The UK-based Christian organisation, working for religious freedom through advocacy, expressed concern about people’s freedom to choose their religion, and said the proposed legislation was opposed by civil society in Myanmar and the international community.
If implemented, the law will require anyone wishing to change their religion to apply for permission to an 11-member committee, consisting of officials responsible for religious affairs, immigration, women’s affairs and education.
CSW Chief Executive Mr Mervyn Thomas said, “The proposed law on religious conversion would be a major setback for religious freedom and human rights in Burma.”

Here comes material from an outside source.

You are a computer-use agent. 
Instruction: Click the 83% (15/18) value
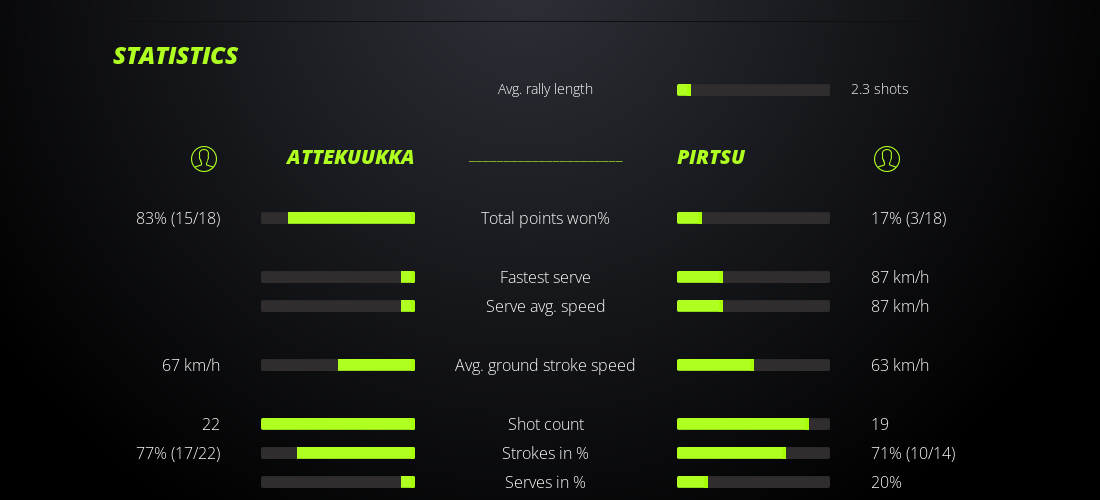[178, 218]

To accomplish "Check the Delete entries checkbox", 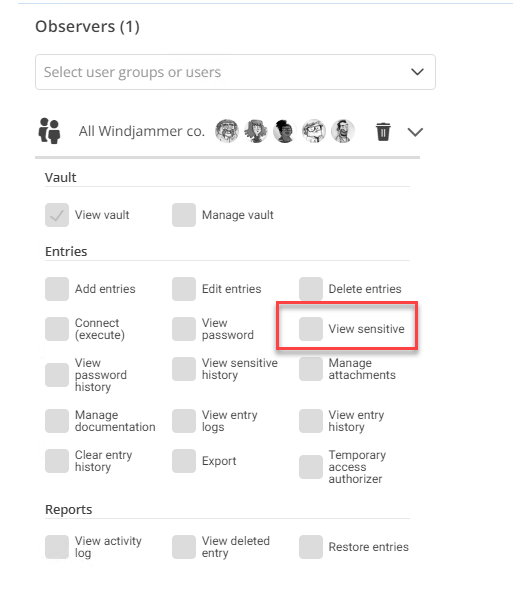I will coord(311,289).
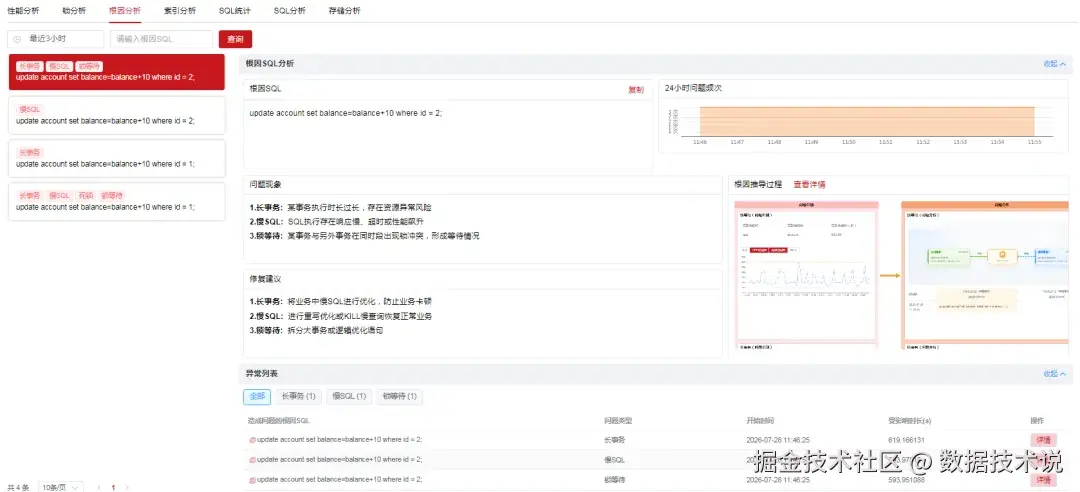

CSW says the law is one of a package of four bills aimed at the “protection of race and religion,” originally drafted by the Committee for the Protection of Religion and Nationality, known as Ma Ba Tha, led by Buddhist monks but developed by a 12-member commission appointed by the President, and submitted by the government to Parliament last year.

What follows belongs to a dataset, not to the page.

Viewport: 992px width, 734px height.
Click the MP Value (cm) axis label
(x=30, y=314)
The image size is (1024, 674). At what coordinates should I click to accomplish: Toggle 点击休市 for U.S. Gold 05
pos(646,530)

The other three bills focus on restricting inter-faith marriage, monogamy and population control.
The UN Special Rapporteur on Human Rights in Myanmar Ms Yanghee Lee highlighted the “significant human rights concerns” relating to the proposed legislation on religious conversions and inter-faith marriage in a statement earlier this month during her visit to the country.
She warned that if these bills are passed they will “legalise discrimination, in particular against religious and ethnic minorities and against women.”
In a statement released on January 22, the US Commission on International Religious Freedom, which has previously described the legislation as “irreparably flawed,” warning that it risks stoking violence and discrimination against religious minorities, reiterated that it will “further restrict religious freedom and discriminate against all non-Buddhists, particularly male Muslims, in religious conversions and marriages.”